I've made these with regular lemons, Meyer lemons, a leftover tangerine, blood oranges, limes and key limes. My favorite combo is 1 lemon and 1 key lime per original recipe batch (we usually double it). If you double the recipe, use 3 lemons if they're all you use. Strictly speaking, these are less muffins and more little syrup soaked cakes made according to the muffin method. If you want a finer, more tender crumb, use sour cream instead of yogurt.
Ingredients:
1 cup (4.5oz) all-purpose flour
7 tbsp granulated sugar
0.5 tsp baking SODA
6 tbsp butter (if unsalted, add a big pinch of salt)
0.5 cups plain whole milk yogurt
2 large eggs
Zest of your citrus
1 tsp vanilla extract, optional
Juice of the citrus
Extra sugar for the soaking syrup
Preheat oven to 325F and spray either a "Texas-sized" 6 cup muffin pan or a normal sized 12 cup.

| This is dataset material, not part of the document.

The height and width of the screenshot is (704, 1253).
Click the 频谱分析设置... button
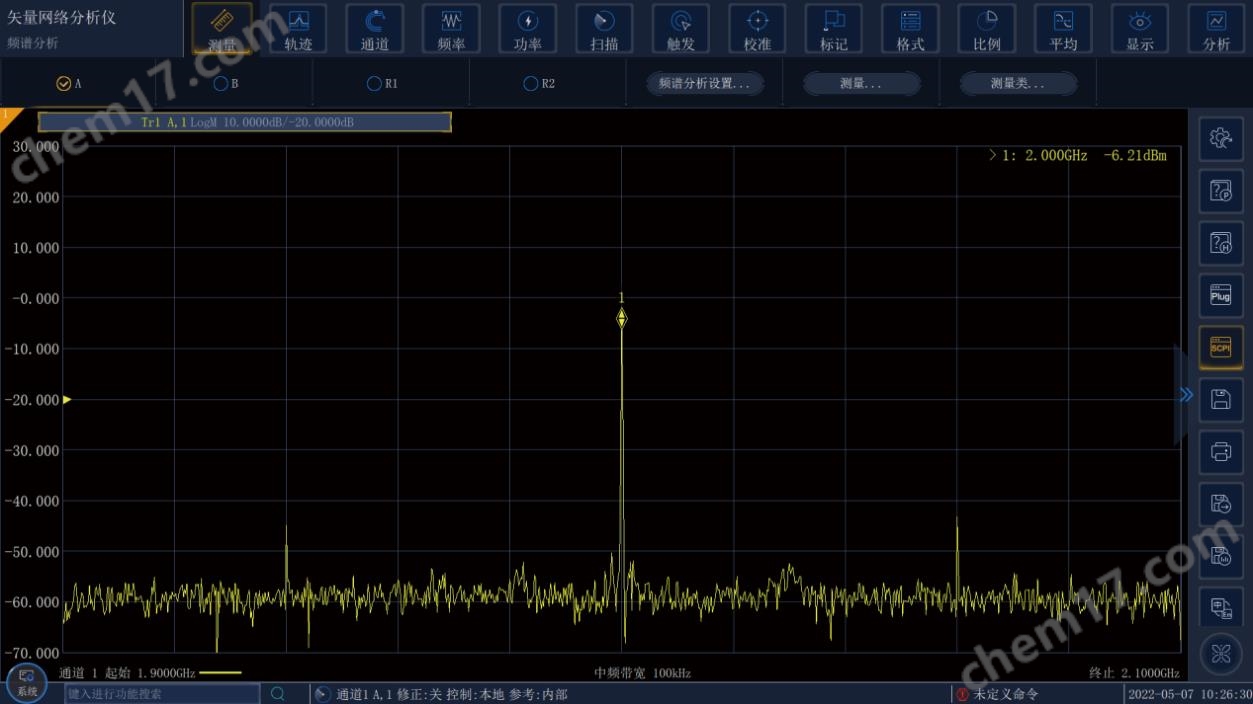click(x=704, y=84)
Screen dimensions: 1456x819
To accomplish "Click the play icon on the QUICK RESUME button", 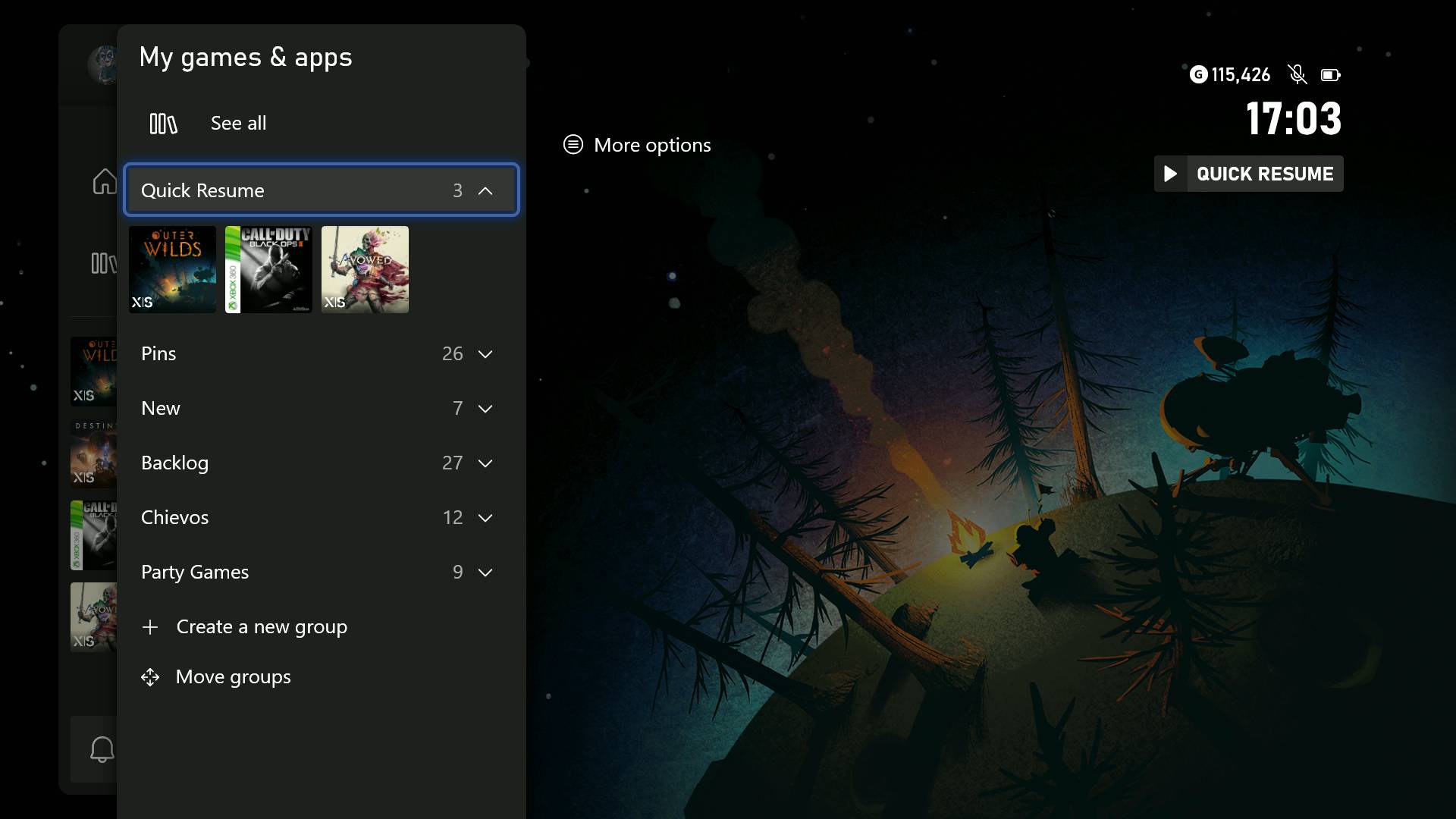I will (1170, 174).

Put the flour, sugar, zest and baking soda into a decent sized mixing bowl, and stir with a fork or whisk until evenly combined. Yes, this is superior to sifting together; just trust me. In a 2-cup Pyrex measuring thing, microwave the butter until it is just barely melted -- stop and just stir it to meltiness when 80% of the butter is liquid and only a little soft remains. To the measuring cup, add the eggs and yogurt and beat until emulsified. Pour the liquid ingredients into the bowl of dry ingredients and stir until combined. Some lumps are okay. Then pour into your baking tin and bake for 20-30 minutes or until the edges are a little browned and a toothpick comes out clean.

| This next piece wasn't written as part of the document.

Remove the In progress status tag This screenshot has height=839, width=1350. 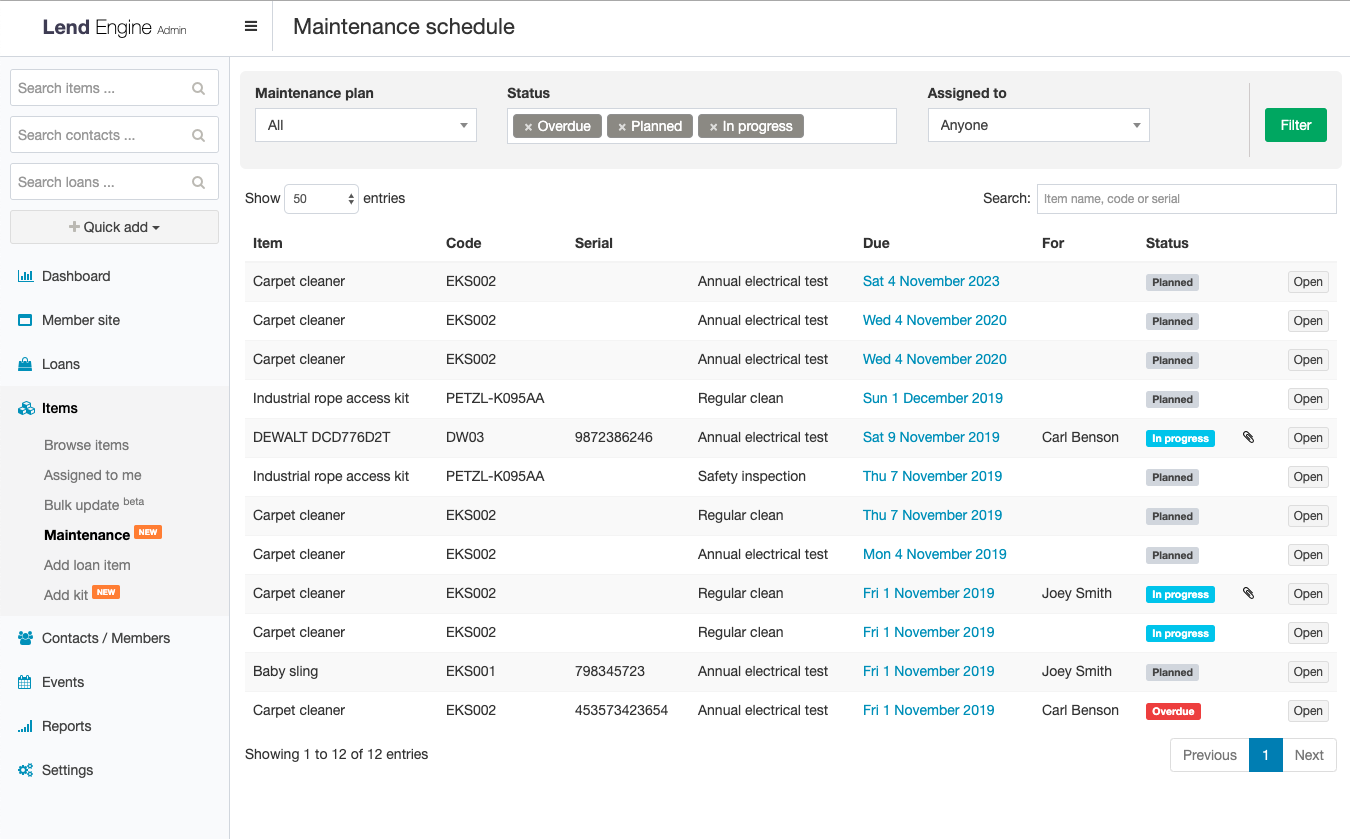pos(713,127)
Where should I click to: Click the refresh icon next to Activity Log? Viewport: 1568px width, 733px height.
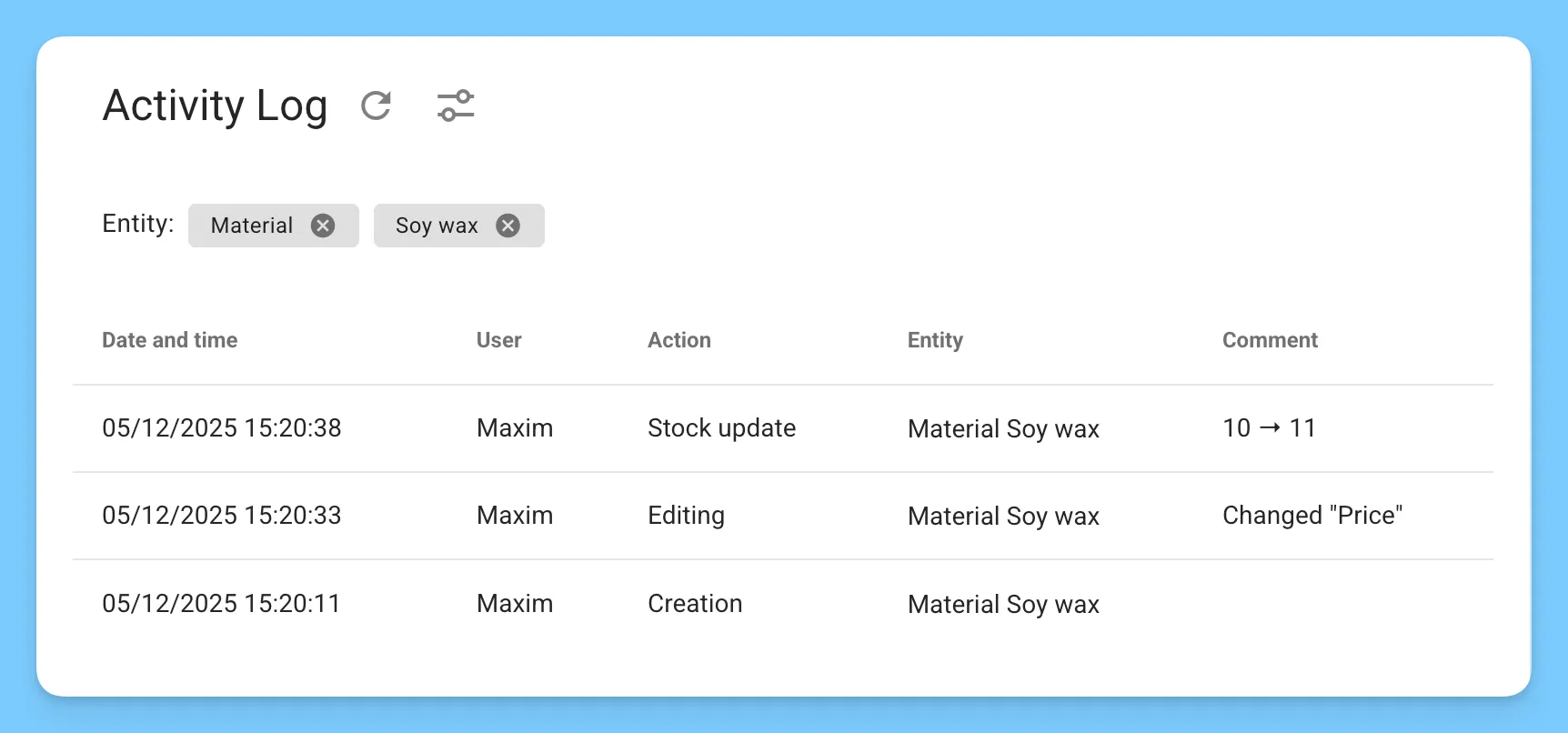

While the muffins bake, take roughly a quarter cup of the juice and add about 125% of its quantity of white sugar, then microwave until it all dissolves. You want a fairly tart but still quite sweet simple syrup, using the citrus juice in lieu of water. (Leftover syrup makes awesome lemonade.) As soon as the muffins come out of the oven, use a skewer to poke them repeatedly then pour a thin covering of syrup over top of each one. If any muffins are already dry by the time you've doused them all, pour a little more syrup over top. Let them cool, then eat!